The most celebrated property of word embeddings is vector arithmetic on meaning. The idea: if “king” and “queen” differ mainly by gender, and “man” and “woman” differ in the same way, then:

king − man + woman ≈ queen

This works because training encodes relationships as consistent directions in the embedding space. The “gender” direction is roughly the same vector whether applied to royalty or commoners. Let's implement the test:

def cosine_sim(a, b):
    return np.dot(a, b) / (np.linalg.norm(a) * np.linalg.norm(b) + 1e-10)

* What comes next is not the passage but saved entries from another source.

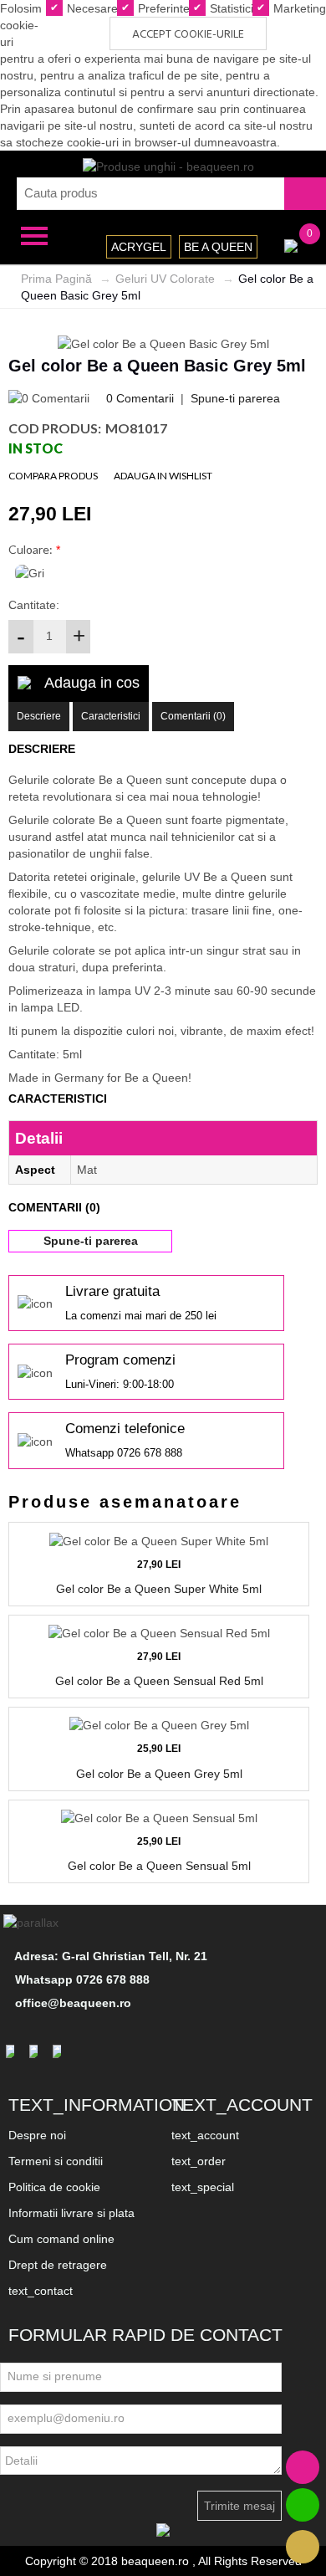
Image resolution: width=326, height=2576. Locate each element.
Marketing (298, 8)
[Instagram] (36, 2051)
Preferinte (162, 8)
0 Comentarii (140, 398)
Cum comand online (61, 2239)
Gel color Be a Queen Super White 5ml (159, 1588)
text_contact (40, 2290)
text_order (198, 2161)
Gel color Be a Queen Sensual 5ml (159, 1865)
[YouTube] (59, 2051)
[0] (291, 244)
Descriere (39, 716)
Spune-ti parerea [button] (90, 1240)
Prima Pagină (56, 278)
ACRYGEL (138, 247)
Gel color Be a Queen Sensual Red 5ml (159, 1680)
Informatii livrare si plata (71, 2213)
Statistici (229, 8)
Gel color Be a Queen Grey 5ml (159, 1773)
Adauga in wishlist (163, 475)
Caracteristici (110, 716)
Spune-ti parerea (235, 398)
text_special (202, 2187)
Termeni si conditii (55, 2161)
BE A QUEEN (218, 247)
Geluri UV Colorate (165, 278)
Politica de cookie (54, 2187)
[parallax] (33, 1922)
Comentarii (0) (193, 716)
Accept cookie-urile (188, 34)
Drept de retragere (57, 2264)
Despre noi (37, 2135)
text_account (205, 2135)
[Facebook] (12, 2051)
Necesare (91, 8)
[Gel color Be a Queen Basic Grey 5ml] (163, 342)
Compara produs (53, 475)
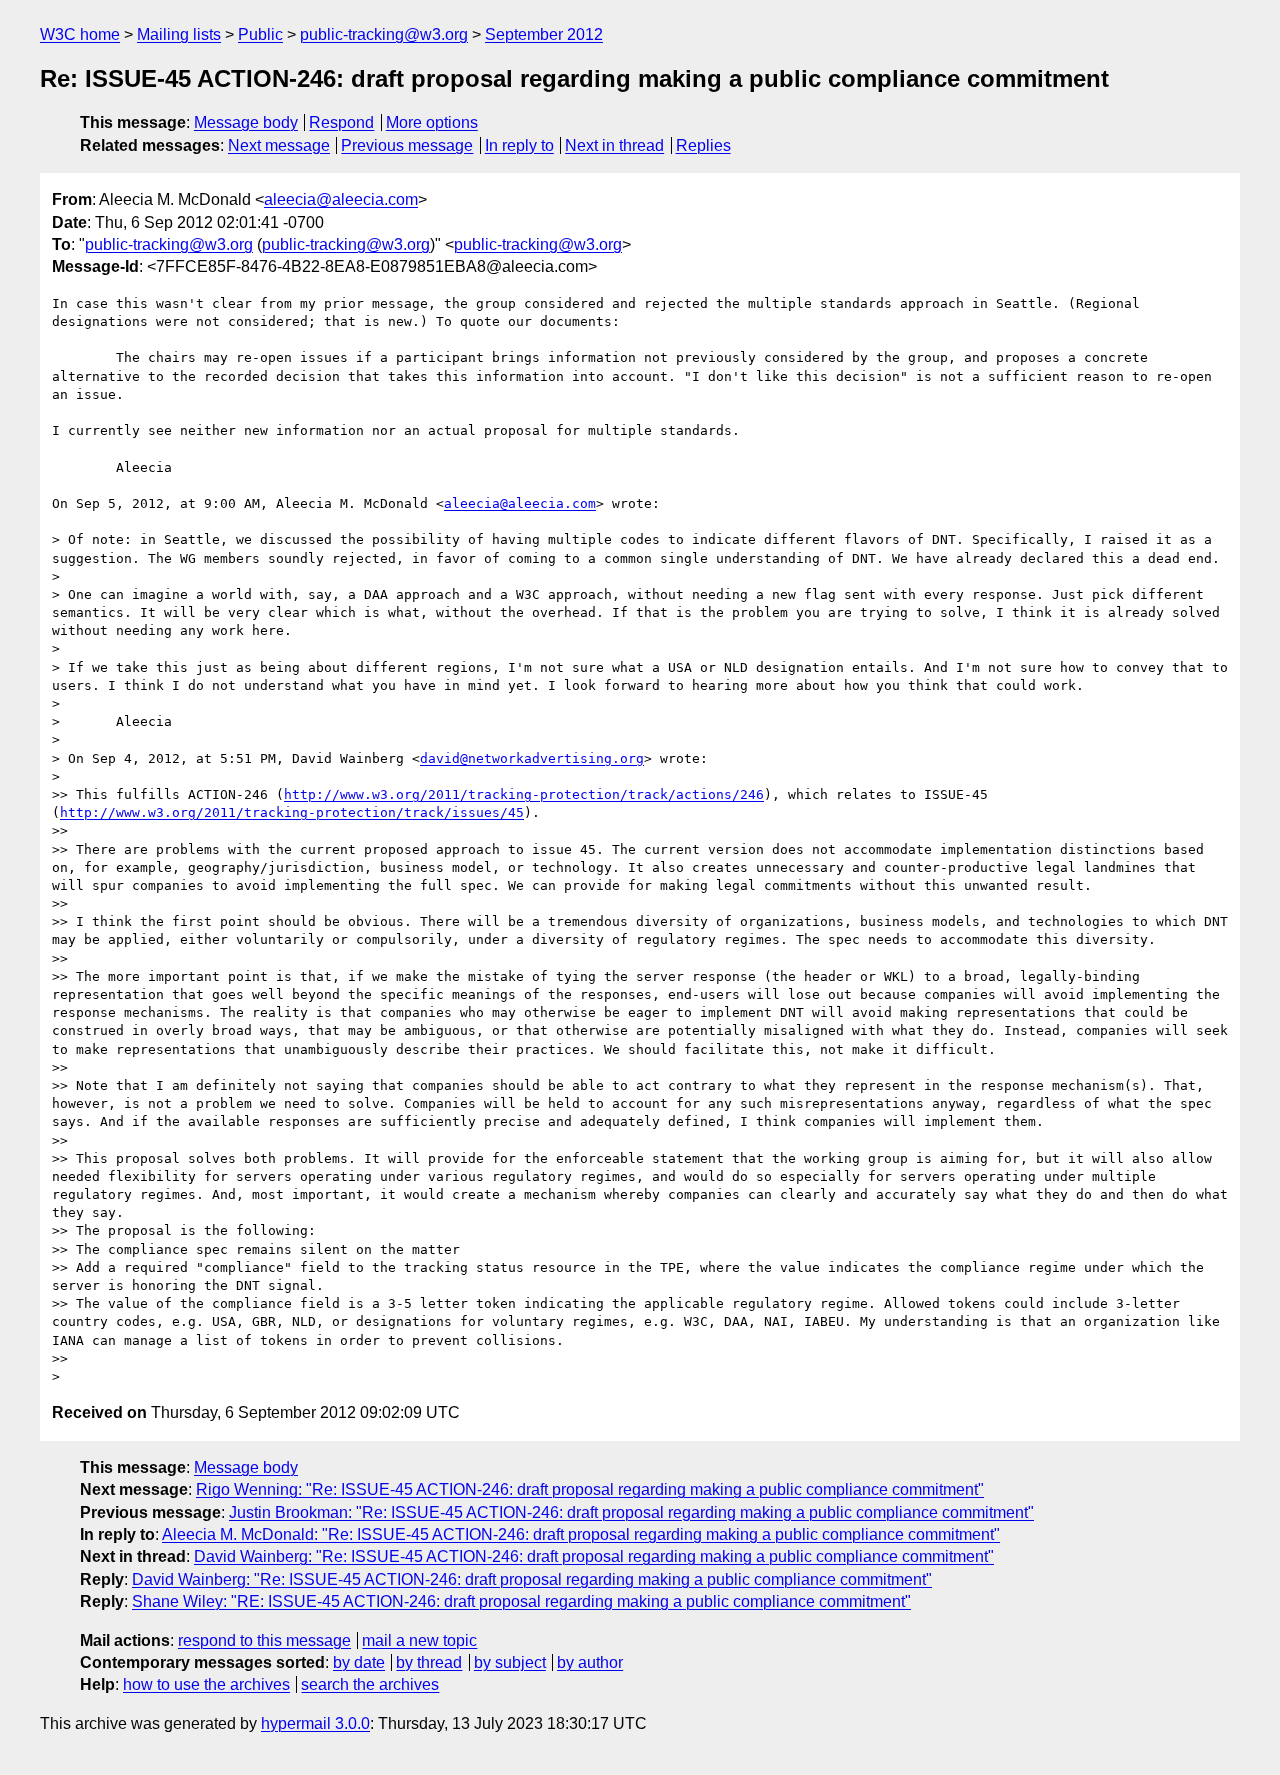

def analogy(model, a, b, c, k=3):
    """a is to b as c is to ???"""
    va = model.W_center[model.word2idx[a]]
    vb = model.W_center[model.word2idx[b]]
    vc = model.W_center[model.word2idx[c]]

    target = vb - va + vc  # the vector arithmetic

    exclude = {a, b, c}
    results = []
    for word, idx in model.word2idx.items():
        if word not in exclude:
            sim = cosine_sim(target, model.W_center[idx])
            results.append((word, sim))

    results.sort(key=lambda x: -x[1])
    return results[:k]

# king is to queen as man is to ???
print(analogy(model, "king", "queen", "man"))
# [('woman', 0.68), ('girl', 0.52), ...]

An important caveat: on our tiny 21-sentence corpus, analogies are approximate at best. The famous king−man+woman=queen demo was trained on billions of words from Google News. With our toy data, we see the right general direction — “woman” often appears near the top — but it's noisy. The method is sound; the data is just too small for crisp results. Feed in a million sentences and the analogies sharpen dramatically.

Connecting the Dots: The Trilogy

The three Elementary AI posts form a stack that mirrors how real language models work:

Micrograd — Numbers learn to compute their own derivatives. This is the engine of training: automatic differentiation, backpropagation, gradient descent.
Embeddings (this post) — Numbers learn to represent meaning. This is the fuel: dense vector representations where geometry encodes semantics.
Attention — Numbers learn which other numbers matter. This is the steering: the mechanism that lets every token attend to every other token based on relevance.

In a real Transformer like GPT or Claude, all three work together: embeddings are the input to attention layers, and gradients (backpropagation) are how you train the whole thing. The dot product — the operation at the heart of Word2Vec's similarity computation — is the same dot product that drives attention's query-key scoring. It appears everywhere because it's the fundamental operation of meaning: how much do these two vectors point in the same direction?

We started with random noise and ended with a map of meaning. No rules. No grammar. No dictionaries. Just context and gradients.

References & Further Reading

Mikolov et al. — “Efficient Estimation of Word Representations in Vector Space” (2013) — The original Word2Vec paper introducing CBOW and skip-gram.
Mikolov et al. — “Distributed Representations of Words and Phrases and their Compositionality” (2013) — Introduces negative sampling and the frequency^(3/4) trick.
Goldberg & Levy — “word2vec Explained” (2014) — The clearest mathematical derivation of the skip-gram objective.
Rong — “word2vec Parameter Learning Explained” (2014) — Detailed gradient derivations for every Word2Vec variant.
Jay Alammar — “The Illustrated Word2Vec” — The gold standard visual explanation of Word2Vec.
J.R. Firth (1957) — “A synopsis of linguistic theory 1930–1955” — The origin of “You shall know a word by the company it keeps.”